К нашему скудному завтраку дают и кипяток. Каждое утро я сталкивался с проблемой, бросать ли в кипяток сахар, подсластить его или же просто умять с хлебом. Хлеб и сахар ценились в тюрьме выше всего.
Полдень, ровно двенадцать. Суп из рыбных консервов. Нам положено 750 граммов этой незамысловатой еды. По вечерам снова суп. Сколько пшена и рыбы положено для супа, определялось администрацией тюрьмы. В отличие от многих других тюрем, где большая часть продуктов разворовывалась, в «малой тюрьме», к чести ее начальника будет сказано, заключенные получали все, что полагалось. Начальник тюрьмы, сержант, неподкупность и справедливость которого была притчей во языцех, являл собой резкий контраст с порядками, царившими в других местах заключения, не ленился ежедневно лично принимать на складе все полагавшееся нам продовольствие. С дотошностью он следил и за тем, чтобы продукты соответствующим образом обрабатывались, и постоянно находился около котла, где варился суп. И охранникам он не давал спуску, а иногда и сам участвовал в раздаче пищи. Сержант был еще очень молод и являлся членом коммунистической партии. По всей вероятности, он многое познал в своих партийных школах. Он отличался искренней преданностью делу партии, был убежденным коммунистом и членство в партии не использовал в карьерных целях или в целях личного обогащения. Несмотря на строжайшее соблюдение служебных предписаний, сержант как мог старался облегчить участь заключенных. Он понимал нас буквально во всем, хоть и не разделял наши воззрения. И немедленно принимал меры против всякого произвола служащих и подчиненных. Полагающуюся ему махорку он раздавал заключенным, причем при условии строжайшего соблюдения равенства порций, без учета конкретных лиц, подхалимы его благосклонностью не пользовались, а таковых было достаточно.
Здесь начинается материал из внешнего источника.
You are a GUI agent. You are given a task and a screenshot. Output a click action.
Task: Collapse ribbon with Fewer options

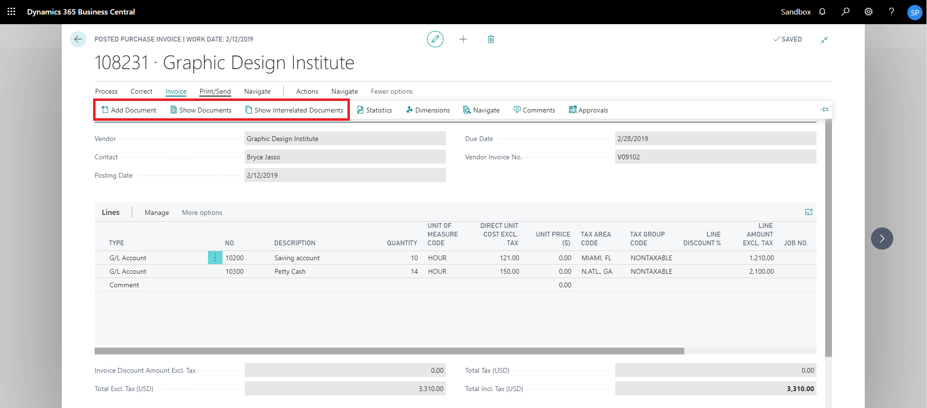tap(391, 91)
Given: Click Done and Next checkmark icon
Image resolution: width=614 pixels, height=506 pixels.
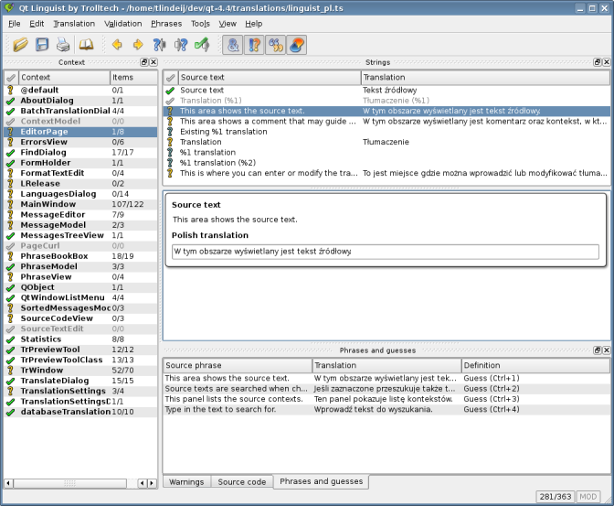Looking at the screenshot, I should [203, 44].
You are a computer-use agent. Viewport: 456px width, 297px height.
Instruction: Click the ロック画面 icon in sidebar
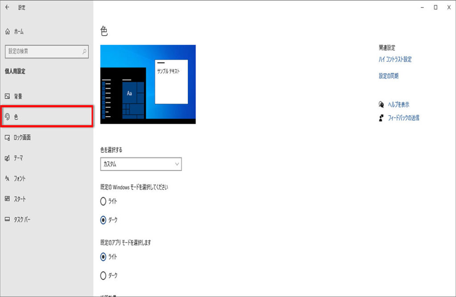pyautogui.click(x=7, y=138)
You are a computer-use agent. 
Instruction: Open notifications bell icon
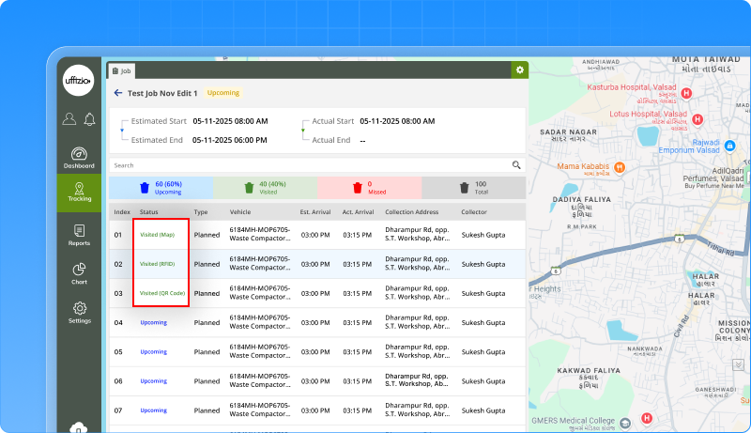(90, 119)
Поначалу я лично относился к нему весьма настороженно. Вследствие уже упоминавшейся интриги с получением хлебного пайка, присвоенного шанхайцем, начальник тюрьмы считал меня интриганом и скандалистом. Но после моего достаточно продолжительного пребывания в камере в одиночестве он вызвал меня к себе в кабинет и в деталях допросил о произошедшем. Призвав на помощь все свои жалкие знания русского и жестикуляции, я ему все же объяснил, как все происходило на самом деле. Начальник тюрьмы молча и весьма серьезно выслушал мою аргументацию и сказал: «Я вижу, ты – приличный человек. Наши эмигранты не такие. Капитализм испортил их». И сержант отпустил меня, на прощание сунув краюху хлеба, явно предназначавшуюся ему самому.
Несколько дней спустя сержант вновь вызвал меня побеседовать о порядке раздачи хлебных паек. «Это, конечно, плохо, что ты остался один в камере, – сказал он. – А сейчас тюрьма опустела: комиссары разъехались праздновать Новый год. Но ничего, потерпи еще немного. Недавно сообщили о новой партии заключенных. Тогда положение улучшится».
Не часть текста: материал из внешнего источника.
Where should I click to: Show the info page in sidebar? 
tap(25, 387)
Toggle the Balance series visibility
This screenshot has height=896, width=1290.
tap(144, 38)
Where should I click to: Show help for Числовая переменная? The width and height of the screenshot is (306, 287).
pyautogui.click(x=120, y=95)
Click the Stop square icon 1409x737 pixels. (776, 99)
Я попытался ему объяснить, что чувствую себя не так уж и плохо и мне вовсе не хочется, чтобы мне не давали покоя вновь прибывшие русские эмигранты.
– Я проконтролирую, чтобы ничего подобного впредь не допускалось, – успокоил меня сержант. – Тогда тебе будет полагаться дополнительная порция супа. А она тебе ох как понадобится.